PETALING JAYA: Several general practitioners are planning to go “on strike” tomorrow in protest against consultation fees which they say have been stagnant for 27 years.
Health Ministry staff have confirmed with FMT that the town hall meeting with Health Minister Dzulkefly Ahmad will be held at Putrajaya at 2pm.
The doctors’ dissatisfaction is with a Cabinet decision not to review the consultation fees of RM10 to RM35 charged by private doctors. They seek parity with the rate of RM35 to RM125 charged by hospital doctors, which is pending a review by a government council.
The “strike” by the private doctors will consist of their private clinics being closed for the day while they attend the town hall meeting.
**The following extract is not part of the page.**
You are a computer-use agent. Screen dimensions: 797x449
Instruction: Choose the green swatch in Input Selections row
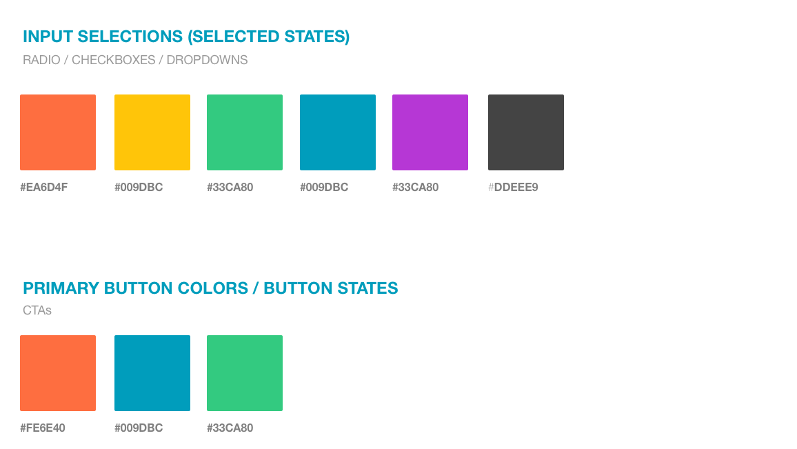point(245,132)
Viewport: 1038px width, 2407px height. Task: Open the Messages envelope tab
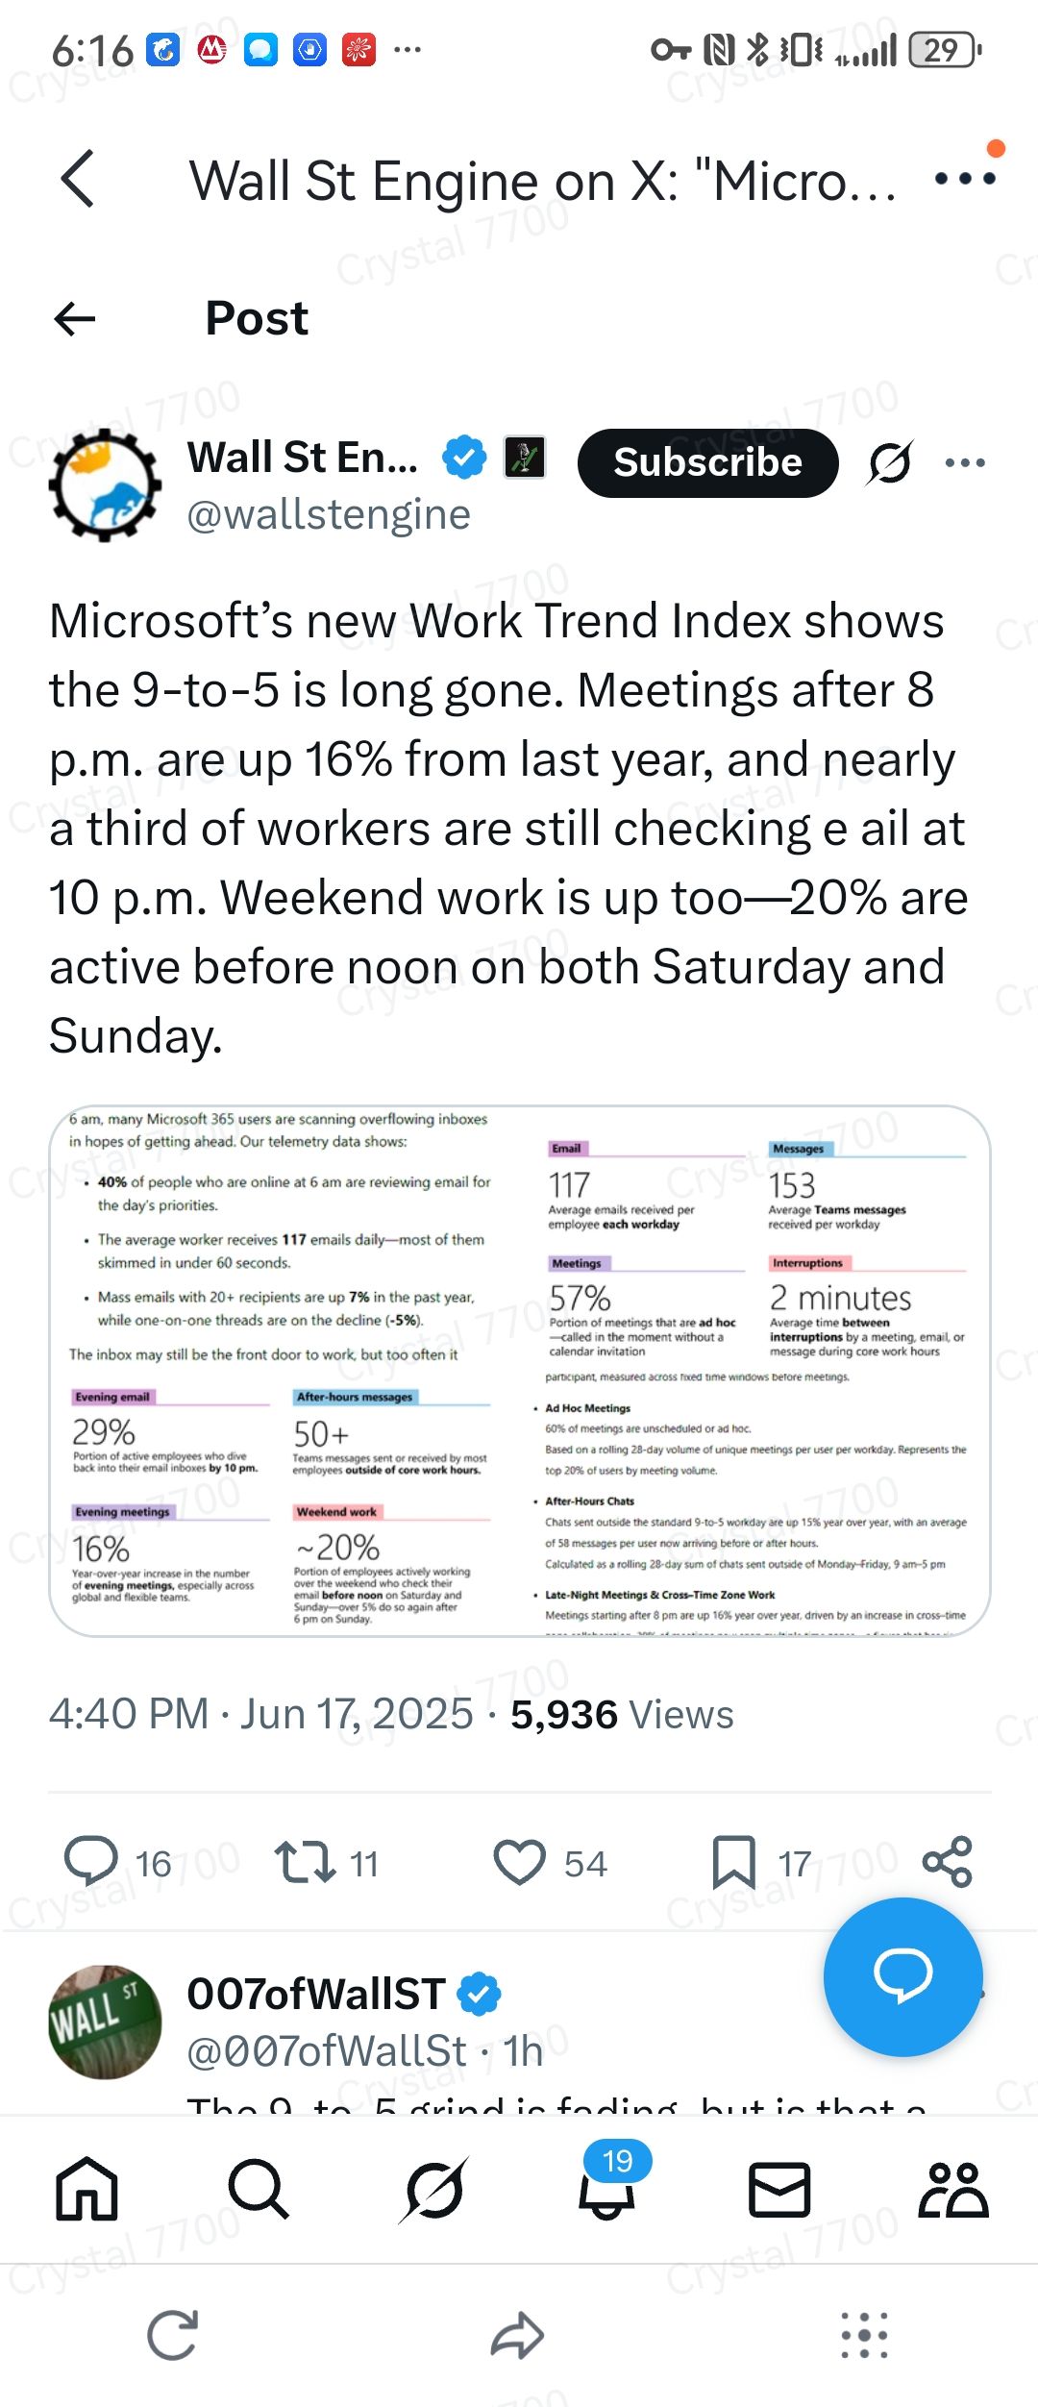[x=779, y=2191]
The doctors will not engage a “locum” or temporary doctor as would be done usually to fill vacancies or a doctor’s absence.
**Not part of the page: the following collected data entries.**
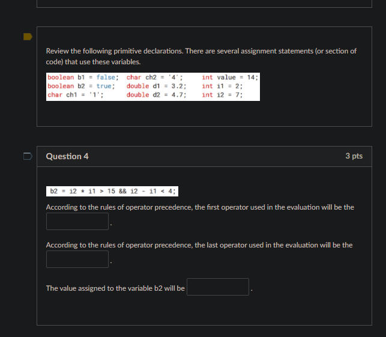Click the double d1 = 3.2 declaration
Viewport: 386px width, 337px height.
tap(156, 86)
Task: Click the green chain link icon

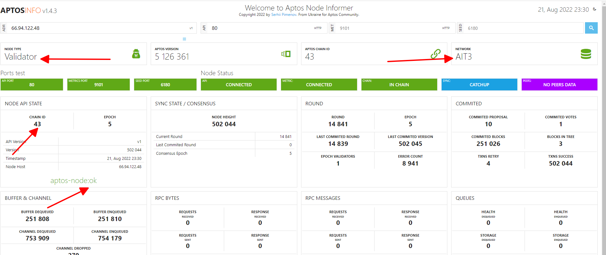Action: (x=435, y=54)
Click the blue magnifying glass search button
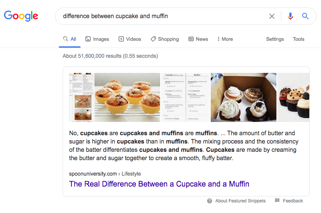 point(305,16)
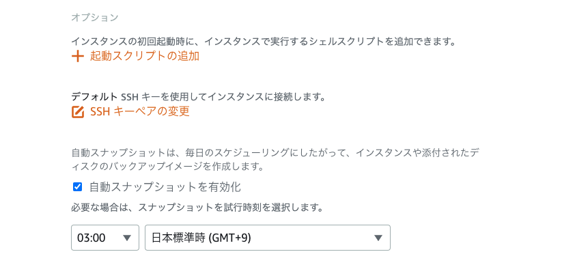This screenshot has width=575, height=267.
Task: Click the pencil edit icon beside SSH キーペアの変更
Action: 78,112
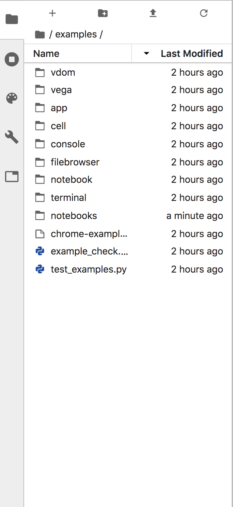Open the open tabs sidebar panel

[11, 176]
Notices calling for clinics to close tomorrow in a show of unity have been circulating on social media.
An article at the website of CodeBlue, an editorially independent programme of the Galen Centre for Health and Social Policy, quoted Dr Yek Sing Chee of Ipoh as saying he had notified his patients weeks ago about the closure.
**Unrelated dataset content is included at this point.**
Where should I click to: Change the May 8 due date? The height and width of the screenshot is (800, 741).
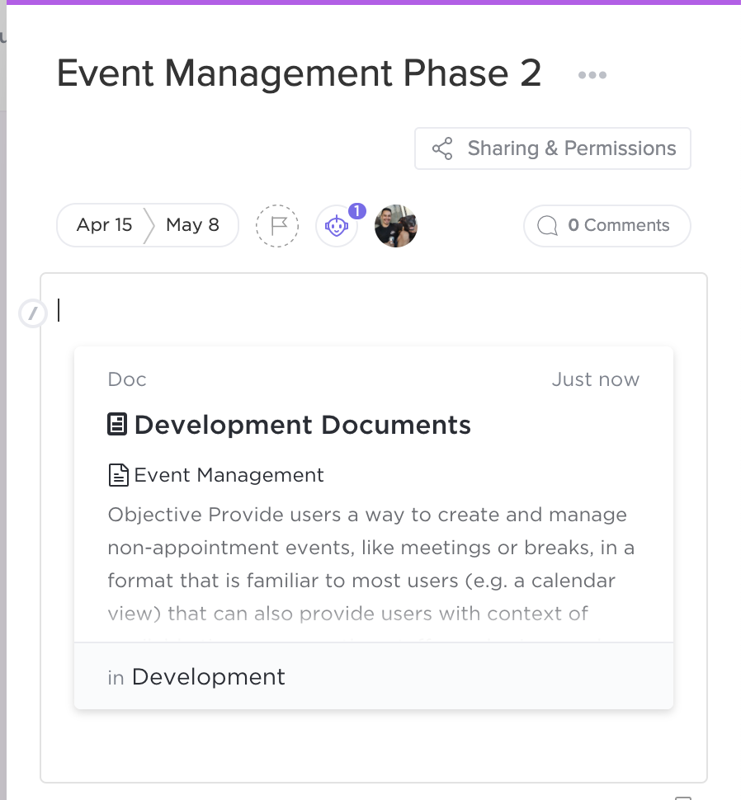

He plans to go to the town hall meeting with a “bus load” of other GPs from Ipoh who are similarly closing their clinics.
“We will have to voice our dissatisfaction at unfair treatment by the health ministry, particularly to general practitioners,” Yek was quoted as saying.
The website also quoted Dr Tan Poh Teng from Alor Setar, Kedah, as saying he would close his clinic tomorrow to protest against GPs’ loss of income from the low consultation fee. However, he was not planning to attend the town hall meeting.
Tan was quoted as saying that salaries of clinic assistants have tripled over 20 years, from RM300 to RM1,200 a month, besides other overhead costs such as indemnity insurance and disposal of clinical waste.
Dr Pearl Leong, who has been running a clinic at Sri Hartamas here for more than 15 years, said she would be closing her clinic to attend Dzulkefly’s town hall meeting.
It was pointless getting a locum, she said. “I close, I get complaints. I get locum, I get complaints. I might as well save the money,” Leong was quoted as saying.
She questioned why Dzulkefly had decided to organise a town hall meeting on a weekday during working hours instead of on a Sunday afternoon.
Dr Shanmugamnathan, who operates a clinic at ParkRoyal Hotel in Kuala Lumpur, said prices of medicines have skyrocketed, staff salaries have gone up, and rent increased every year, but GPs’ consultation fees remained the same.